WORK INSTRUCTIONS. Repeat the listing word for word. Leave every picture out.
★ ★ ★
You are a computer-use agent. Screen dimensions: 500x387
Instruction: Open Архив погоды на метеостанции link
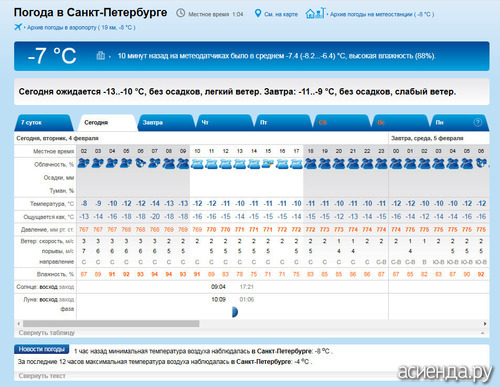pos(382,14)
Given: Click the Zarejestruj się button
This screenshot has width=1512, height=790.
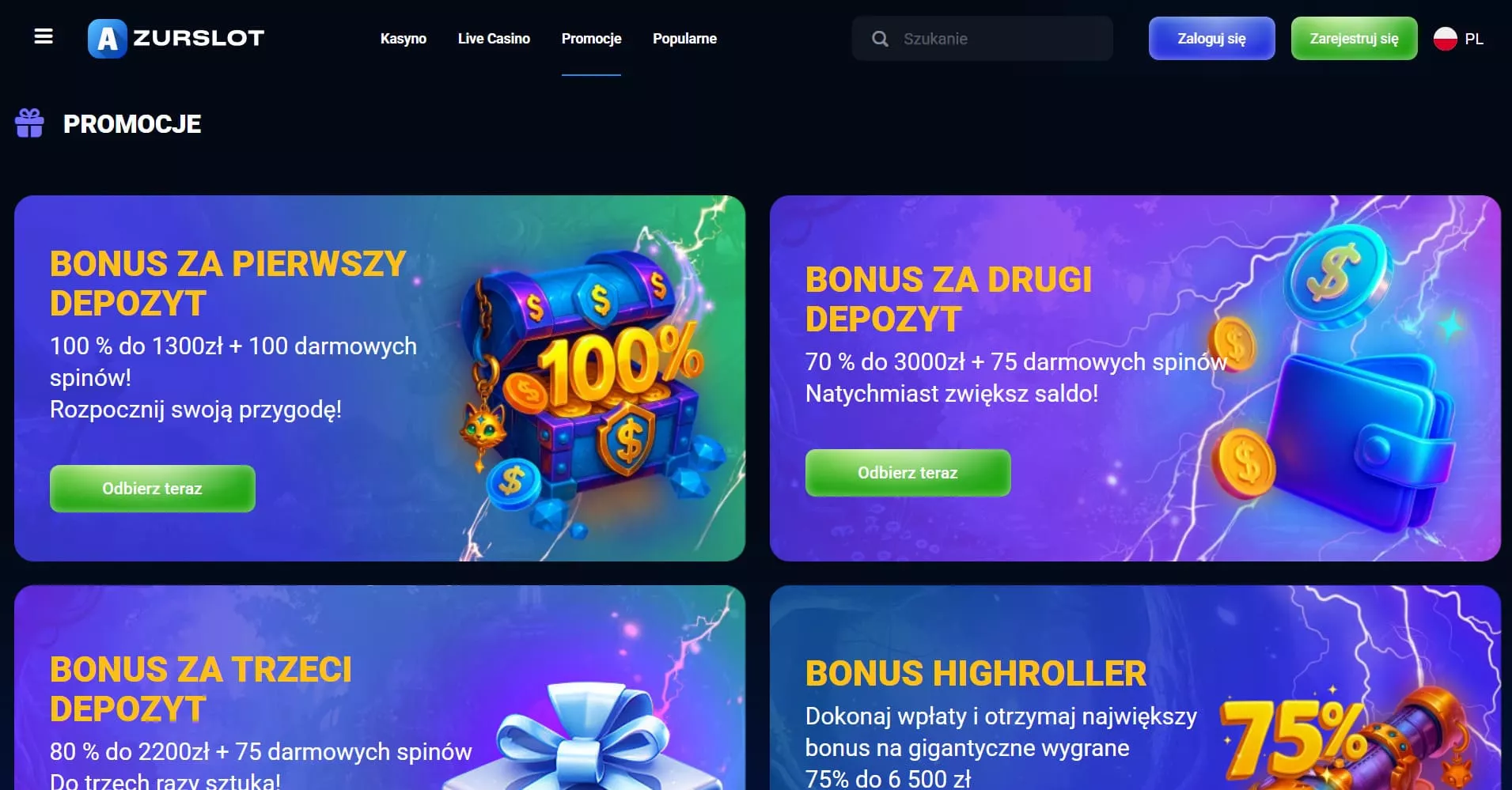Looking at the screenshot, I should [x=1354, y=38].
★ ★ ★
YOUR SOLUTION.
You are a computer-use agent. Screen dimensions: 500x387
Instruction: Open Архив погоды на метеостанции link
pos(382,14)
Given: Click the Zarejestruj się button
This screenshot has width=1512, height=790.
Looking at the screenshot, I should [x=1354, y=38].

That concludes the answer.